How to collect a streaming dataset (to a Scala value)? - apache-spark

How can I store a dataframe value to a scala variable ?
I need to store values from the below dataframe (assuming column "timestamp" producing same values) to a variable and later I need to use this variable somewhere
i have tried following
val spark =SparkSession.builder().appName("micro").
enableHiveSupport().config("hive.exec.dynamic.partition", "true").
config("hive.exec.dynamic.partition.mode", "nonstrict").
config("spark.sql.streaming.checkpointLocation", "hdfs://dff/apps/hive/warehouse/area.db").
getOrCreate()
val xmlSchema = new StructType().add("id", "string").add("time_xml", "string")
val xmlData = spark.readStream.option("sep", ",").schema(xmlSchema).csv("file:///home/shp/sourcexml")
val xmlDf_temp = xmlData.select($"id",unix_timestamp($"time_xml", "dd/mm/yyyy HH:mm:ss").cast(TimestampType).as("timestamp"))
val collect_time = xmlDf_temp.select($"timestamp").as[String].collect()(0)
its thorwing error saying following:
org.apache.spark.sql.AnalysisException: Queries with streaming sources must be executed with writeStream.start()
Is there any way i can store some dataframe values to a variable and use later?

is there any way i can store some dataframe values to a variable and use later ?
That's not possible in Spark Structured Streaming since a streaming query never ends and so it is not possible to express collect.
and later I need to use this variable somewhere
This "later" has to be another streaming query that you could join together and produce a result.

Related

How to store data from a dataframe in a variable to use as a parameter in a select in cassandra?

I have a Spark Structured Streaming application. The application receives data from kafka, and should use these values ​​as a parameter to process data from a cassandra database.

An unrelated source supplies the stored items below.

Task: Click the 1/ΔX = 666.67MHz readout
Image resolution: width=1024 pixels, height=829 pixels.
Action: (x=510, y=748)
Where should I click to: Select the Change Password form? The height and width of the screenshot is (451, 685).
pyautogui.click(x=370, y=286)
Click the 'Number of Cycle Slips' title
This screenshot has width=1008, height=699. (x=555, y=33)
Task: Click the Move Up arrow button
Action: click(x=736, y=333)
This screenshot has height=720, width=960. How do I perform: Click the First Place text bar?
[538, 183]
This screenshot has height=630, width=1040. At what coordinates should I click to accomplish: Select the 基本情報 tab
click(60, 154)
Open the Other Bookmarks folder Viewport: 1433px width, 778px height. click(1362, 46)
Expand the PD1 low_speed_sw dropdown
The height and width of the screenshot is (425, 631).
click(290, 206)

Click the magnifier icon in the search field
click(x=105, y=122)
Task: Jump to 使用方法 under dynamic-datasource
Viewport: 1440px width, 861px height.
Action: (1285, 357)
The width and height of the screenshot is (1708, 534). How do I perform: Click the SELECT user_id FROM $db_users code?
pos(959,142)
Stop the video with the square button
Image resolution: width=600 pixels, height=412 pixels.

My question is how do I use the data that is in the input dataframe (kafka), as "where" parameters in cassandra "select" without taking the error below:
Exception in thread "main" org.apache.spark.sql.AnalysisException: Queries with streaming sources must be executed with writeStream.start();
This is my df input:
val df = spark
.readStream
.format("kafka")
.options(
Map("kafka.bootstrap.servers"-> kafka_bootstrap,
"subscribe" -> kafka_topic,
"startingOffsets"-> "latest",
"fetchOffset.numRetries"-> "5",
"kafka.group.id"-> groupId
))
.load()
I get this error whenever I try to store the dataframe values ​​in a variable to use as a parameter.
This is the method I created to try to convert the data into variables. With that the spark give the error that I mentioned earlier:
def processData(messageToProcess: DataFrame): DataFrame = {
val messageDS: Dataset[Message] = messageToProcess.as[Message]
val listData: Array[Message] = messageDS.collect()
listData.foreach(x => println(x.country))
val mensagem = messageToProcess
mensagem
}
When you need to use data in Kafka to query data in Cassandra, then such operation is a typical join between two datasets - you don't need to call .collect to find entries, you just do the join. And it's quite typical thing - to enrich data in Kafka with data from the external dataset, and Cassandra provides low-latency operations.
Your code could look as following (you'll need to configure so-called DirectJoin, see link below):
import spark.implicits._
import org.apache.spark.sql.cassandra._
val df = spark.readStream.format("kafka")
.options(Map(...)).load()
... decode data in Kafka into columns
val cassdata = spark.read.cassandraFormat("table", "keyspace").load
val joined = df.join(cassdata, cassdata("pk") === df("some_column"))
val processed = ... process joined data
val query = processed.writeStream.....output data somewhere...start()
query.awaitTermination()
I have detailed blog post on how to perform efficient joins with data in Cassandra.
As the error message suggest, you have to use writeStream.start() in order to execute a Structured Streaming query.
You can't use the same actions you use for batch dataframes (like .collect(), .show() or .count()) on streaming dataframes, see the Unsupported Operations section of the Spark Structured Streaming documentation.
In your case, you are trying to use messageDS.collect() on a streaming dataset, which is not allowed. To achieve this goal you can use a foreachBatch output sink to collect the rows you need at each microbatch:
streamingDF.writeStream.foreachBatch { (microBatchDf: DataFrame, batchId: Long) =>
// Now microBatchDf is no longer a streaming dataframe
// you can check with microBatchDf.isStreaming
val messageDS: Dataset[Message] = microBatchDf.as[Message]
val listData: Array[Message] = messageDS.collect()
listData.foreach(x => println(x.country))
// ...
}

Apache spark custom log unfiltered data (LazyLogging)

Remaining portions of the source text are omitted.